C'est alors que je lui dis : « Savez-vous pourquoi l'équipage du Ceylan avait juré notre perte?

— Mais, parbleu, nous répondit-il, cela s'explique ; ils ont du regret de n'avoir pas tué assez de français en France en 1870-71, lors de votre fatale guerre.

Nous n'avions pas songé à cela, tant de cruautés nous paraissaient inexplicables, le bon fermier venait de nous donner le mot de l'énigme.

Il continua :

— Mes enfants, moi j'aime la France, je vous prends sous ma protection, vous êtes sauvés.

En effet, il tint parole et il nous fit sécher nos vêtements à un bon feu, nous réconforta du mieux qu'il put, et avec sa barque il nous transporta ensuite sur la rive américaine.

Etait-ce à l'aube, comme je l'avais prévu? Je ne saurais le dire. On avait comme la sensation du jour et, cependant, il faisait nuit. La mer semblait une masse d'encre striée de bandes violettes et jaunes. Le ciel était noir aussi, et, au loin sans voir d'éclairs, on entendait des roulements et des éclats de tonnerre. C'était lugubre, effrayant. Il devait se jouer dans cette baie de Delaware, réputée si tranquille, un de ces drames de la mer dont le décor et la mise en scène paraissent empruntés aux plus sinistres tableaux des légendes infernales. Cependant, au bout de quelque temps, le soleil qui, au-dessus de nos têtes avait fini par percer la voûte endeuillée, jetait déjà ses plaques d'or pâle sur le sable de la grève, que l'odieuse coupole surplombait encore les flots en furie. Après un court repos, bien gagné, nous longeâmes la côte dans la direction où devait, suivant notre orientation, se trouver Philadelphie.

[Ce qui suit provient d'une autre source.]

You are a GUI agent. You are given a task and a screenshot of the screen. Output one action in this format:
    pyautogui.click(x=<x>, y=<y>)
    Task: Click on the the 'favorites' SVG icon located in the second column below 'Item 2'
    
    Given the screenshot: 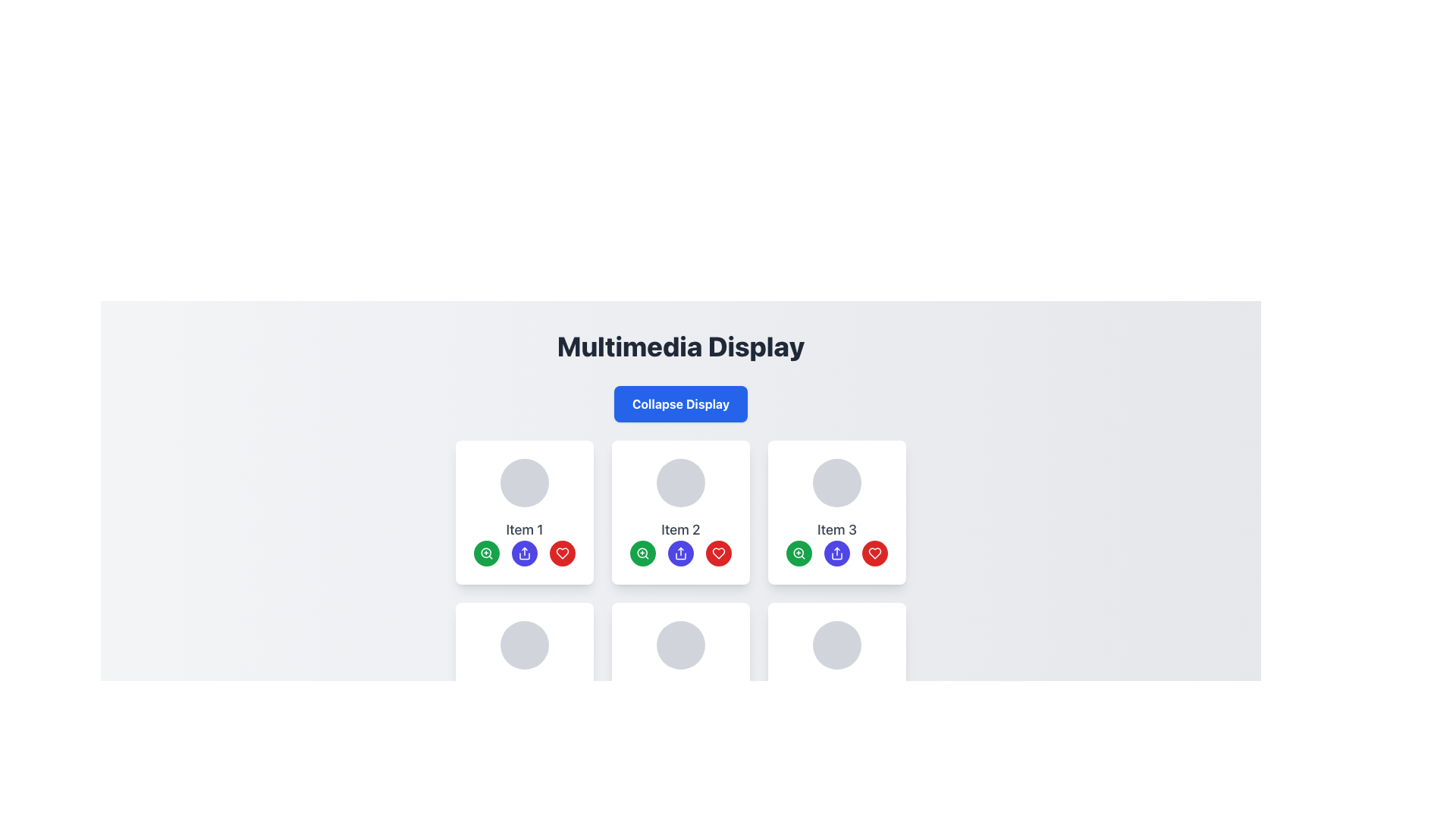 What is the action you would take?
    pyautogui.click(x=718, y=553)
    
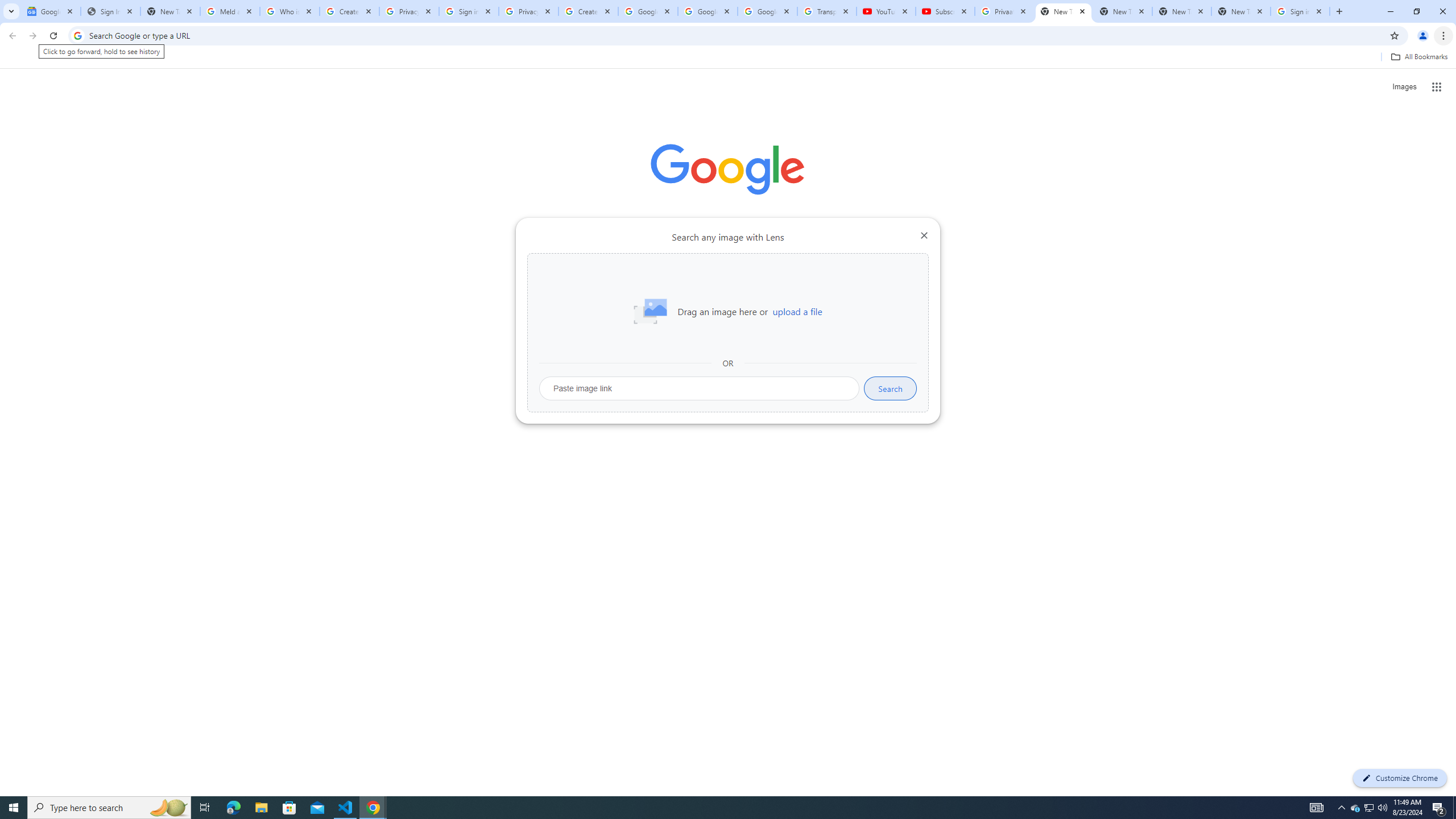  What do you see at coordinates (944, 11) in the screenshot?
I see `'Subscriptions - YouTube'` at bounding box center [944, 11].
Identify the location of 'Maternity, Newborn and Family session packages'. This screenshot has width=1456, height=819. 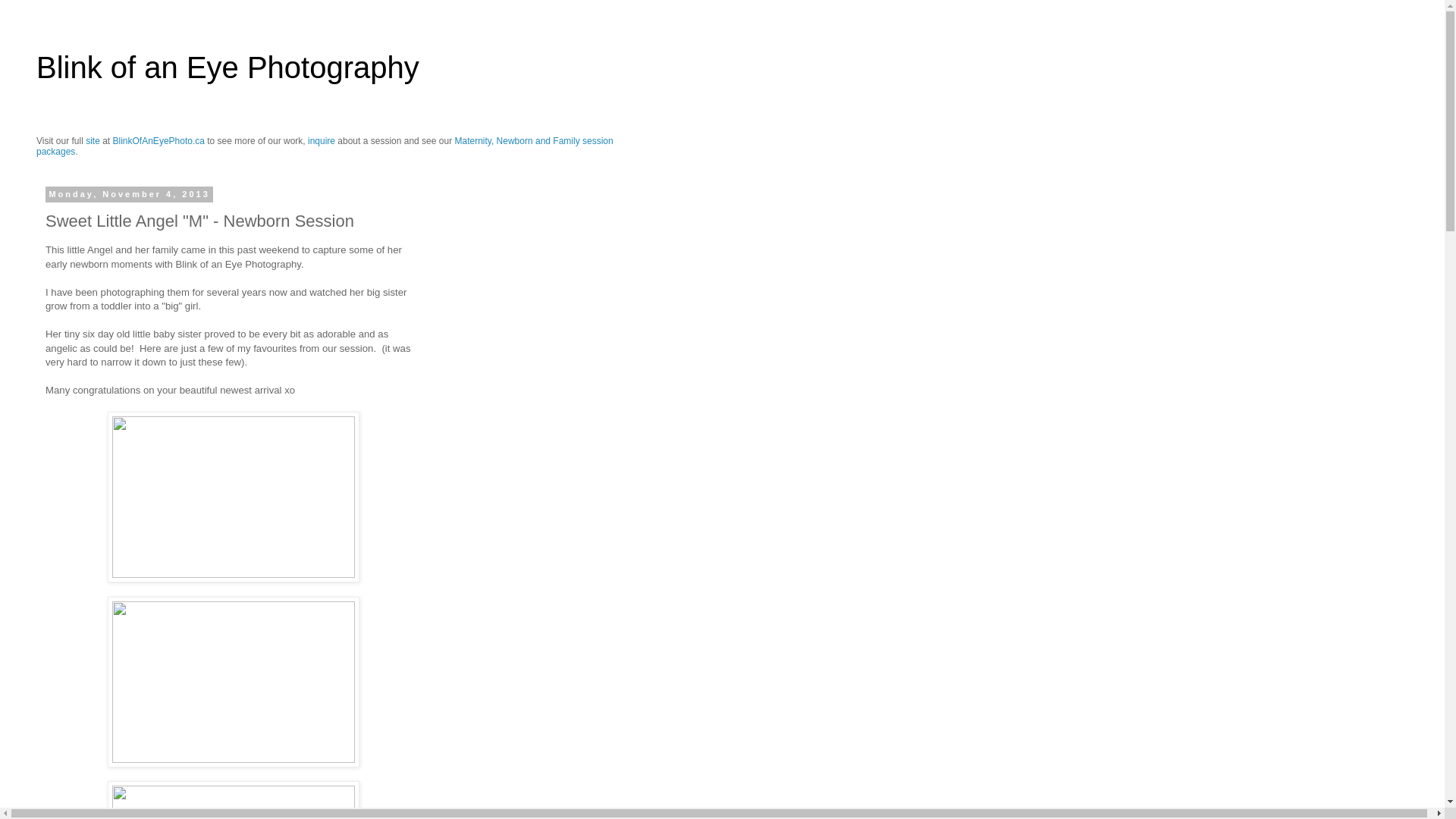
(324, 146).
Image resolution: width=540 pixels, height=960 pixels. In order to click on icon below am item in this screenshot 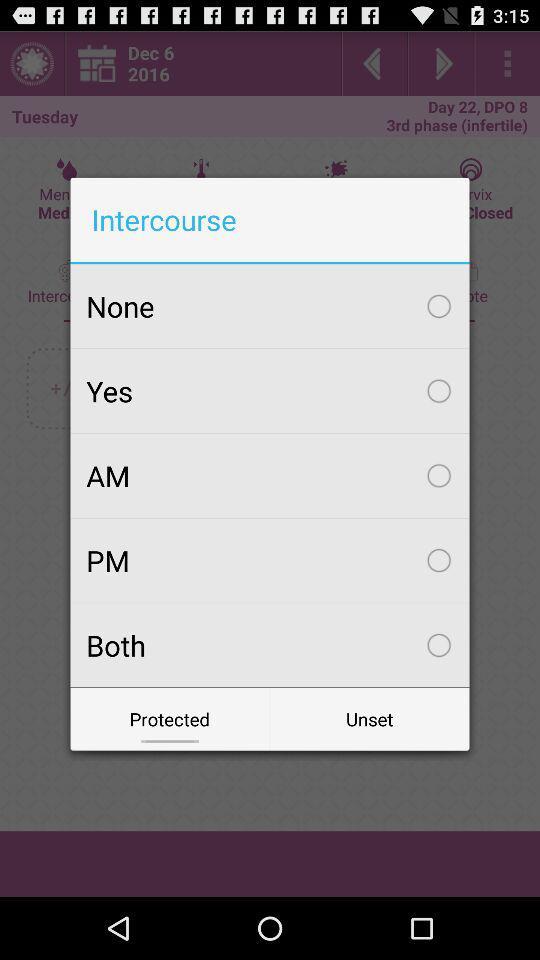, I will do `click(270, 560)`.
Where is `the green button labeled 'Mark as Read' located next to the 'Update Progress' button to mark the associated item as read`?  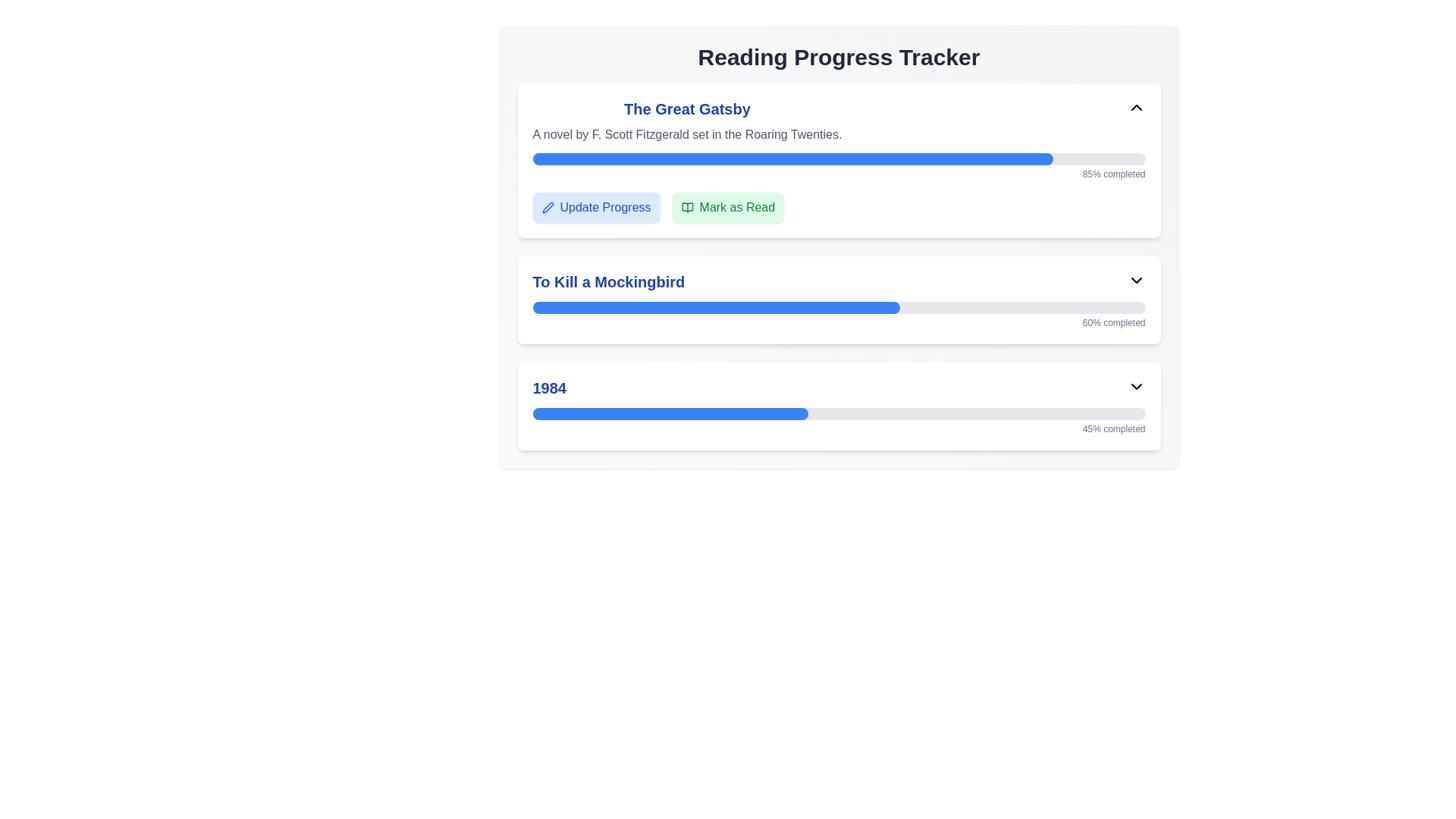 the green button labeled 'Mark as Read' located next to the 'Update Progress' button to mark the associated item as read is located at coordinates (728, 207).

Une demi-heure après, nous ne nous étions pas trompés, car, nous faisions notre entrée dans cette ville, que nous nous hâtions de quitter. Ayant la crainte, (ignorant les usages des Etats-Unis), d'être pris par les gendarmes de la marine, et ramenés à bord du Ceylan où, pour le coup, la barre de justice nous attendait légalement, correctionnellement, — et mortellement.

New-York nous attirait. Nous en prîmes le chemin et, quatre jours après, nous y parvenions.